STORED RECORDS —
☆ ☆ ☆

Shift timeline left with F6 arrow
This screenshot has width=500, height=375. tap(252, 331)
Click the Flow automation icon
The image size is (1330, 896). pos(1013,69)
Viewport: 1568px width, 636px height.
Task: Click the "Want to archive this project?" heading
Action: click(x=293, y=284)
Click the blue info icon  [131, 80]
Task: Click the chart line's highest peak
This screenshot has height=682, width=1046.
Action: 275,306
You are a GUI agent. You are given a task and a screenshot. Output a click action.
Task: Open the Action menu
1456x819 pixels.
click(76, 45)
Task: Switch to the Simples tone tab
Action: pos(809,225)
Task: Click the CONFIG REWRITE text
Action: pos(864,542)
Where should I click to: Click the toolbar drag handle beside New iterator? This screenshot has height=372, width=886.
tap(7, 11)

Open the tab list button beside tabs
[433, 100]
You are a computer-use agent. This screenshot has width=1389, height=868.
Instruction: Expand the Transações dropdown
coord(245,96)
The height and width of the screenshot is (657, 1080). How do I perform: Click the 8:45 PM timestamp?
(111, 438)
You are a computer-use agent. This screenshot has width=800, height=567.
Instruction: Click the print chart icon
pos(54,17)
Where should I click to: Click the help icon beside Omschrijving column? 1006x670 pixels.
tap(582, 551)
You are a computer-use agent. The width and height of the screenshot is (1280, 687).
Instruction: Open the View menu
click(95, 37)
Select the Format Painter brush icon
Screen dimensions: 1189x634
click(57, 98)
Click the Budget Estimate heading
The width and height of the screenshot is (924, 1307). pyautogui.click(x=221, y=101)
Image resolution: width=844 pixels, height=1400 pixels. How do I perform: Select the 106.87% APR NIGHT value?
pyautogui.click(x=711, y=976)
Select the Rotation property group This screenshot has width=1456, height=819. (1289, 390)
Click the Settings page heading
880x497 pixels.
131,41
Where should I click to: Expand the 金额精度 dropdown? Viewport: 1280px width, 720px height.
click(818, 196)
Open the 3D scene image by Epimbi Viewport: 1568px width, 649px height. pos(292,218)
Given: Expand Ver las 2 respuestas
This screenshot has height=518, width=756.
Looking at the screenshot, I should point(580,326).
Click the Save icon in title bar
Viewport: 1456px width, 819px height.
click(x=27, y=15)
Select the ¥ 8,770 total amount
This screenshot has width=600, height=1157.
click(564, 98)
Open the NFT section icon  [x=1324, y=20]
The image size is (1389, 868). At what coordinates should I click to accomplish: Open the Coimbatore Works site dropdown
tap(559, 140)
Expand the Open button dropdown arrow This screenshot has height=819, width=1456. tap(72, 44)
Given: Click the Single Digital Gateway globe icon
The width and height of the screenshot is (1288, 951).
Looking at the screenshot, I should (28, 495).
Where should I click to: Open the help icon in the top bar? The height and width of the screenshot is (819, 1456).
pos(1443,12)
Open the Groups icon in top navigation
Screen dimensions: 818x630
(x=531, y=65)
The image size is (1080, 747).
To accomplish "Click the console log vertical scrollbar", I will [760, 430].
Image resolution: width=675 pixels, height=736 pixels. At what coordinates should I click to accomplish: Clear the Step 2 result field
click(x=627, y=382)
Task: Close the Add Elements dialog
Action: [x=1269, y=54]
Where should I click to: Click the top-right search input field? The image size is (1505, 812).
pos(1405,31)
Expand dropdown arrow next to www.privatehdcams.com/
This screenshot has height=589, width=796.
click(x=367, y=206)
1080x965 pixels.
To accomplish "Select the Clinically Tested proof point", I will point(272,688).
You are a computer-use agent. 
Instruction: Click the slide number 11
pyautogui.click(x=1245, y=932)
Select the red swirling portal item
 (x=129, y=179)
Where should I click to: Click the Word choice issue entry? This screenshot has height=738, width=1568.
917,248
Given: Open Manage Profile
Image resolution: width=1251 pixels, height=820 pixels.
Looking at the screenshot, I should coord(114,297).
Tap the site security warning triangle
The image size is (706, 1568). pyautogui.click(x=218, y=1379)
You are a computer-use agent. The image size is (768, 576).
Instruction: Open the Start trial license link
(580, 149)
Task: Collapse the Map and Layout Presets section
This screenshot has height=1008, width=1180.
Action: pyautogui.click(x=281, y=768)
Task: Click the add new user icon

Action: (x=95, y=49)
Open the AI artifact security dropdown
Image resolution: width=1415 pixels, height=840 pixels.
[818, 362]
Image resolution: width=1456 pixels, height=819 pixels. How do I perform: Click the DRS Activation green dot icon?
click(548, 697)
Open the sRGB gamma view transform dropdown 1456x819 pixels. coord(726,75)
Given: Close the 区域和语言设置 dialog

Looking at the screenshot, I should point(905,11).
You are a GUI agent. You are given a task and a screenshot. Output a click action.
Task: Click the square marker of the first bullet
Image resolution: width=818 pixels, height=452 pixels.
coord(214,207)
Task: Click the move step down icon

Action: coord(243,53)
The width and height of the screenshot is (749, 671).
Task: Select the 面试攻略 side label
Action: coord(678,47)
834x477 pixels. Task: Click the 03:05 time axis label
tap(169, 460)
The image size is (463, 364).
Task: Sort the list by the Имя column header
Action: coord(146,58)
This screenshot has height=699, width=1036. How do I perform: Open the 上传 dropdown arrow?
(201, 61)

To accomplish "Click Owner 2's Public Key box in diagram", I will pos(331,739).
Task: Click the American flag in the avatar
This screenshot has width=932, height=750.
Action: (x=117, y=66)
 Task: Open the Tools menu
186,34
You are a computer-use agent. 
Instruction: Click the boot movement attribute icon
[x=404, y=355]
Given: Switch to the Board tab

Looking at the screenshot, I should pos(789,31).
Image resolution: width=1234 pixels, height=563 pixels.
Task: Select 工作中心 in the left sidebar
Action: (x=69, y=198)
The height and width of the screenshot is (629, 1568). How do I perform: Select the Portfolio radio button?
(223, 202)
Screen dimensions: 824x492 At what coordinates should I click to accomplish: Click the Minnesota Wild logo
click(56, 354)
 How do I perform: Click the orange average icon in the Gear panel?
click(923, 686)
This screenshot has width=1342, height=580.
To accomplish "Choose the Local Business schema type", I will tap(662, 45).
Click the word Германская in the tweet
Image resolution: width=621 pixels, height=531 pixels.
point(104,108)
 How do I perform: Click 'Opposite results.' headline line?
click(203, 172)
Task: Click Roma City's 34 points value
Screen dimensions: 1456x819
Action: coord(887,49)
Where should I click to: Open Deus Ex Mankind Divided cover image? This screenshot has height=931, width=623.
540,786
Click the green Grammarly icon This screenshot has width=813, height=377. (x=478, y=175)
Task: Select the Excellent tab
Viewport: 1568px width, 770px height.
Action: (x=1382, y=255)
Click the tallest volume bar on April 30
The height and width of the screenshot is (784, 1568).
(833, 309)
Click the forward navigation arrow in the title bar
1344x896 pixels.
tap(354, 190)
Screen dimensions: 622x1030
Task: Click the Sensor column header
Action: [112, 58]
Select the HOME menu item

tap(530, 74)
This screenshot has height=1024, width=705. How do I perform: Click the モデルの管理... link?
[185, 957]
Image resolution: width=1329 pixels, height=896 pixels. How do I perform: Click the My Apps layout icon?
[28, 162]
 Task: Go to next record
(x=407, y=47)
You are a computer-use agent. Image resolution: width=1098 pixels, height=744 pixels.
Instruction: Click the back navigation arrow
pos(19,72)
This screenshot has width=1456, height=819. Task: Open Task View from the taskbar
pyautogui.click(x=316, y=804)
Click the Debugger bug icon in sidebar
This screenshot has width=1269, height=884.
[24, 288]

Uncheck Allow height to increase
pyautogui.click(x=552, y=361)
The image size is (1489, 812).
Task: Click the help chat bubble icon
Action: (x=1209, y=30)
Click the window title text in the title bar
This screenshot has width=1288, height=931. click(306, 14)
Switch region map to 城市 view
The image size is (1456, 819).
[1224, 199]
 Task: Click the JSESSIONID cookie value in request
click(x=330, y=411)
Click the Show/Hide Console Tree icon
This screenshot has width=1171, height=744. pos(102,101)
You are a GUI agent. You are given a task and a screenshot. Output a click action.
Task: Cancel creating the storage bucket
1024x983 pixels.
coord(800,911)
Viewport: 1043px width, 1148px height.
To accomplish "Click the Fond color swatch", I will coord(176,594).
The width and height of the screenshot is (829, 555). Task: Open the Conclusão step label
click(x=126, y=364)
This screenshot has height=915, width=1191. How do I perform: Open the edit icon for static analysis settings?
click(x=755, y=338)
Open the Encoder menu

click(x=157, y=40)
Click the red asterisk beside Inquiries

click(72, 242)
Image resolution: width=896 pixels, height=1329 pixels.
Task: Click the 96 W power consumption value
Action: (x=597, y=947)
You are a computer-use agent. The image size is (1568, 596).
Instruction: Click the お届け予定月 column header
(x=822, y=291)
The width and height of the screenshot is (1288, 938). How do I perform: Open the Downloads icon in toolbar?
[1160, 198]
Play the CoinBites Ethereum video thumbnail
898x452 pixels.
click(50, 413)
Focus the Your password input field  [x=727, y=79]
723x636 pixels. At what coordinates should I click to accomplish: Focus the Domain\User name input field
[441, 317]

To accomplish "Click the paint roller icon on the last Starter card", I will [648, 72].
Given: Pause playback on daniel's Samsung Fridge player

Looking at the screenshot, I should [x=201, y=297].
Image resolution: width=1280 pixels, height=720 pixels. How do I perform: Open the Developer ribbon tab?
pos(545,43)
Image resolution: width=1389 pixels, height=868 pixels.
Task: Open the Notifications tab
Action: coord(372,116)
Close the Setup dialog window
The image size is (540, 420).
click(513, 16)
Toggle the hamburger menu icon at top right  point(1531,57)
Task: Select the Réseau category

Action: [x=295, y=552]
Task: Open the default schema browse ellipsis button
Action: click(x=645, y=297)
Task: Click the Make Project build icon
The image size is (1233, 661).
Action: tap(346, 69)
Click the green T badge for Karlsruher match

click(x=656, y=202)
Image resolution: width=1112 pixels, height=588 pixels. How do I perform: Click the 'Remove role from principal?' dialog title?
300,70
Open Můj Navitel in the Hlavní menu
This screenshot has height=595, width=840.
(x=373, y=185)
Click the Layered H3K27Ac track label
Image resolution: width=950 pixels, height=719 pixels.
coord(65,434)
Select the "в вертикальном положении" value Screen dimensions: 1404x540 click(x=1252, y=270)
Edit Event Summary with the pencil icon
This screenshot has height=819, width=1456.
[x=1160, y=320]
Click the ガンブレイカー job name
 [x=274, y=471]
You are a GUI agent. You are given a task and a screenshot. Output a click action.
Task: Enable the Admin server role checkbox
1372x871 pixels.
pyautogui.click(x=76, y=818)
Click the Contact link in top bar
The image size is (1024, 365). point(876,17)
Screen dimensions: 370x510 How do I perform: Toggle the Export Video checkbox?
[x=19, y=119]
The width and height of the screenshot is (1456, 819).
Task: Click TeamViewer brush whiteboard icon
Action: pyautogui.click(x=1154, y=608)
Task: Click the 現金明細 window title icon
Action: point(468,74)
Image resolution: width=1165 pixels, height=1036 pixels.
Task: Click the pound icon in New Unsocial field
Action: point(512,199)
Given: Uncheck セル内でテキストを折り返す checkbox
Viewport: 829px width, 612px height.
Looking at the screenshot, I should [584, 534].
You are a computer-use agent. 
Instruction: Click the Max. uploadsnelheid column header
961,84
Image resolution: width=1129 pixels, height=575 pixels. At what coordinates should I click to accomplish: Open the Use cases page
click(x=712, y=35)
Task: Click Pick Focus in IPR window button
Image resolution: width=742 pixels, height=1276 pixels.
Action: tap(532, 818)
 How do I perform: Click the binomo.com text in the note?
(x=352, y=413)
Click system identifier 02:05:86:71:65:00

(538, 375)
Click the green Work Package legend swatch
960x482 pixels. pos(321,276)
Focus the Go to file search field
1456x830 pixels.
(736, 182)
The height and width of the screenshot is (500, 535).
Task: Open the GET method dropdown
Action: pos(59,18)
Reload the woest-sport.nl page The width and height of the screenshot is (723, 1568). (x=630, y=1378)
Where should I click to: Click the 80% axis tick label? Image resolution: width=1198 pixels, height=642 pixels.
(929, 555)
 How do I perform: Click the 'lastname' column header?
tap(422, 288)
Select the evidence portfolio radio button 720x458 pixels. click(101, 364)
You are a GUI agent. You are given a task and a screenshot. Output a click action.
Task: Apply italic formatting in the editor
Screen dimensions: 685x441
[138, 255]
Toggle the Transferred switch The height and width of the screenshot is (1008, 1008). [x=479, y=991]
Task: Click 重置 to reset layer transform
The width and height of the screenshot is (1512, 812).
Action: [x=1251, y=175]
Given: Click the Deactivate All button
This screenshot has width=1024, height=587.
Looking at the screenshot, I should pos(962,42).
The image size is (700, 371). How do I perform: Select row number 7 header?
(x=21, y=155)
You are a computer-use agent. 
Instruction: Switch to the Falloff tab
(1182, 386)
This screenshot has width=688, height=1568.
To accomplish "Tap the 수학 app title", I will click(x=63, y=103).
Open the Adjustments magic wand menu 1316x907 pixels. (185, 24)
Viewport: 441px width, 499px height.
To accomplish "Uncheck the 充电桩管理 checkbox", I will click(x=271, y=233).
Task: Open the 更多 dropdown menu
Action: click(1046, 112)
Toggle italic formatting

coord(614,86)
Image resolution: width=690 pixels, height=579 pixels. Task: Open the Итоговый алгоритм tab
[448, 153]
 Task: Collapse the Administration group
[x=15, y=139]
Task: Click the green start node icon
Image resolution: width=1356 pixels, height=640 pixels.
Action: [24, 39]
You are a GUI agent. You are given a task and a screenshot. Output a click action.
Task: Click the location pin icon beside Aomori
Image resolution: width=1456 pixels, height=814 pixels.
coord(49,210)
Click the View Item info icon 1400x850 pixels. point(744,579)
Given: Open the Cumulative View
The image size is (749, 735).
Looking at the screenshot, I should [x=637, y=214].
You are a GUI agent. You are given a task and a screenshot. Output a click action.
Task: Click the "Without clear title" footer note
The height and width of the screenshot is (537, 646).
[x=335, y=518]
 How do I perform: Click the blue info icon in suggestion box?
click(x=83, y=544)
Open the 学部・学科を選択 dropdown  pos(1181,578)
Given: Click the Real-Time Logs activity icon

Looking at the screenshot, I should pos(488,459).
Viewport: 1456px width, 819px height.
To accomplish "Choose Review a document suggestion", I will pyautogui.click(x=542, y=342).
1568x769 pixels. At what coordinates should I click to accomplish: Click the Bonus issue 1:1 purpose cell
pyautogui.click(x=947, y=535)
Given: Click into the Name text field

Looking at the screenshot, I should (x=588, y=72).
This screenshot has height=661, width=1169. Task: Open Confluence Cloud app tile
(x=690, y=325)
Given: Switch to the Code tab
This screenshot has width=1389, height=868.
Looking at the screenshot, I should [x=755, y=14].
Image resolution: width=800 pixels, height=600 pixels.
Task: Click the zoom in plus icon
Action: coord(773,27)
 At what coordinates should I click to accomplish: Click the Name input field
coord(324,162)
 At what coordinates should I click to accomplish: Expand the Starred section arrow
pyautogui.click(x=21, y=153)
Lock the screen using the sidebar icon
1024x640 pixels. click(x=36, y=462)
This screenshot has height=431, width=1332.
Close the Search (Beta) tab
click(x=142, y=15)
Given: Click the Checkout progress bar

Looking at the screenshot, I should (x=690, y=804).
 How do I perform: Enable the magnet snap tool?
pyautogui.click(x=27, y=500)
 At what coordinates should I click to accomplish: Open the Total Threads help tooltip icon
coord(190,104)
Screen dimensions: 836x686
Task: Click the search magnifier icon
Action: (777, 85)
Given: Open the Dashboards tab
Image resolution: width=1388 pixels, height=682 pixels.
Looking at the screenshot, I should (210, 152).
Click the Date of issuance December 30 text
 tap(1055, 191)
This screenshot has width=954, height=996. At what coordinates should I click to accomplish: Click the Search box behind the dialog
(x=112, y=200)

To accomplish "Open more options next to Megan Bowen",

☆ ☆ ☆

GOAL — Please render the records starting at the line that contains "Given: Switch to the Code tab" and ending at the line that contains "Action: coord(773,27)" as a numbered list, leaving out blank lines.

ANSWER TO THE EXERCISE —
1. Given: Switch to the Code tab
2. This screenshot has width=1389, height=868.
3. Looking at the screenshot, I should [x=755, y=14].
4. Image resolution: width=800 pixels, height=600 pixels.
5. Task: Click the zoom in plus icon
6. Action: coord(773,27)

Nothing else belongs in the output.